La poesía: dádiva de Dios: ofrenda del Demontre. El señor escribe salmos: el diablo los lee a la intemperie. / Volví a Roberto Juarroz: entré a sus versos verticales para deambular por especulaciones y asentir que “No venimos de la luz. / Si viniéramos de la luz alumbraríamos la sombra. / O mejor: no habría sombra.” / Nuevamente  en los cobijos de Raúl Zurita y “Oí un cielo y un mar alucinantes, oí soles estallados de amor cayendo como frutos, oí  torbellinos de peces devorando las carnes rosa de sorprendentes carnadas.” / Me detuve en el apeadero de la nostalgia con Odette Alonso y Últimos días de un país: reconocí “ese dolor / la brisa de la tarde en los pilares / la lluvia torrencial / todos los miedos.”

Y llegó Alegría: poema disimulado como novela que el español de Barbastro, Manuel Vilas, me regaló a finales de diciembre para decirme solamente una cosa, la breve sentencia que redunda por todas las páginas de su turbador cuaderno: “La vida es tan grande como cruel y dura.” / Gastón Baquero me mira con sus ojos asombrados: párpados de guerrero deseoso con la congoja que sólo el dolor de la memoria acopia. “Hay días en que el sol siente deseos / de imitar a Dios”.  Siempre vuelvo a las brozas de Baquero para que “el fuego, el fuego santificador, el fuego que perpetúa  la belleza” me abrigue.

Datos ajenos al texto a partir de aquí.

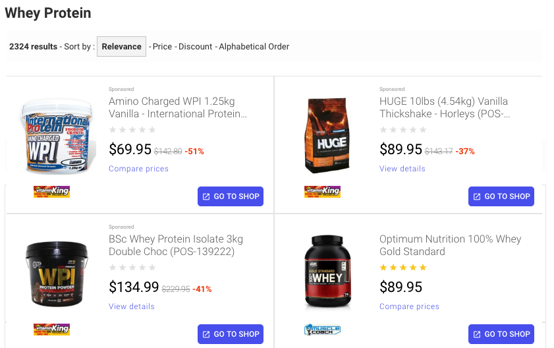Viewport: 554px width, 348px height.
Task: Sort results by Alphabetical Order
Action: point(254,47)
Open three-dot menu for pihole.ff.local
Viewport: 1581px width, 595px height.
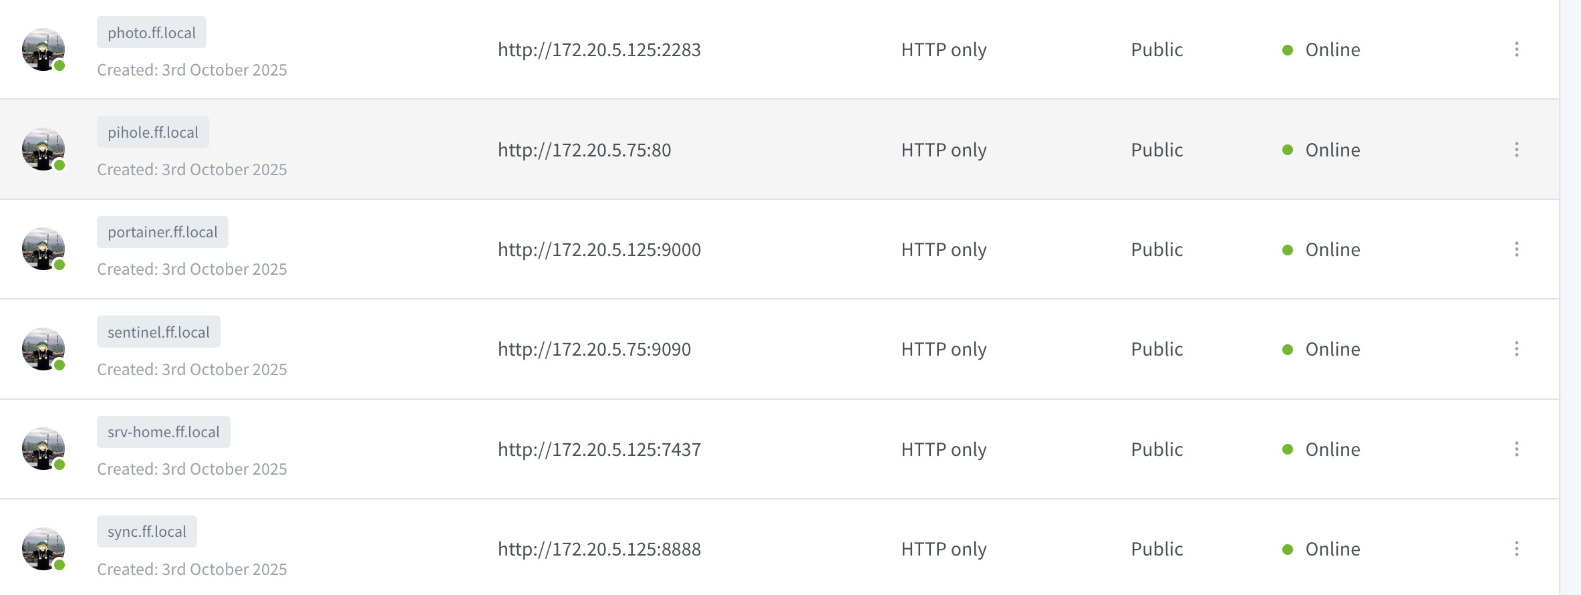point(1516,150)
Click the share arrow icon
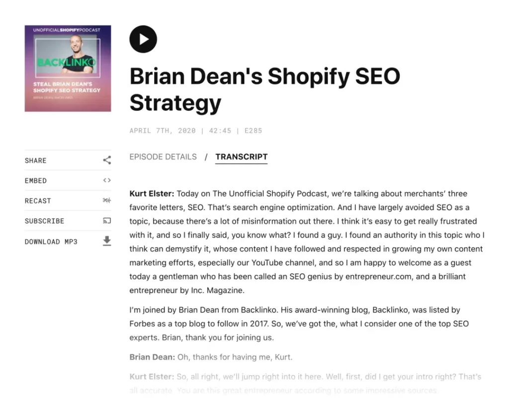 click(107, 160)
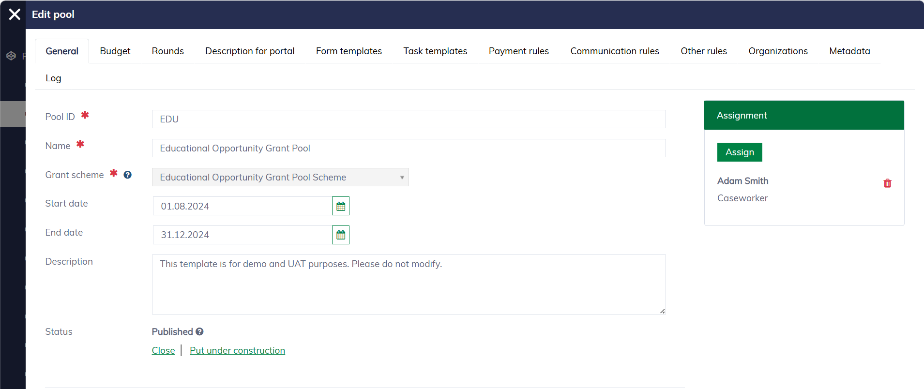
Task: Focus the Description text area
Action: (x=409, y=284)
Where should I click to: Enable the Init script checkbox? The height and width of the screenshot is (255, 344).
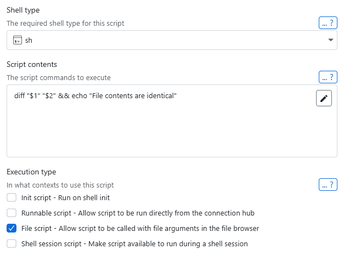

Yves Bonnefoy: La larga cadena del ancla / La hora presente: “Aquí yace un dios que no habrá comprendido / mejor que nosotros. Que no habrá amado / como puede hacerlo un niño. Que era torpe, / que fue violento, falto de las palabras que clarifican.”: Bonnefoy, el exilio luminoso en la cordialidad del lenguaje.

Lo innumerable, de Jorge Fernández Granados: “porque la lluvia escribe /al caer /algo que no puede traducirse / porque la lluvia entiende de alguna manera / al último animal que nos habita” * El cristal en la playa, de David Huerta: “El viento entró en el cristal con una cesura veraniega / y destazó las diminutas comisuras de la carne más clara.” * Poesía reunida, de Coral Bracho: “En esta tierra de larguísimas sombras, / el rostro de lo que vive / dura sólo un instante” * Dicen las jacarandas, de Alberto Ruy Sánchez: “Las jacarandas se tocan / cuando el viento las conmueve, / como diciéndose cosas, / como calmando impaciencias.” * Movimientos insomnes, de Clara Janés: “Todo es de polvo, soledad y ausencia. / Todo es de niebla, oscuridad y miedo. / Todo es de aire, balanceo inútil, sobre la tierra”. La poesía esa “selva oscura o luminosa, a veces tan deslumbrante que ciega”: Janés. Desnudé la presencia en mis andares por esas mareas en que el verbo se zarandea en un brinco desde lo entrañable para adueñarse de la irradiación. Leí poesía: tenté lo esencial.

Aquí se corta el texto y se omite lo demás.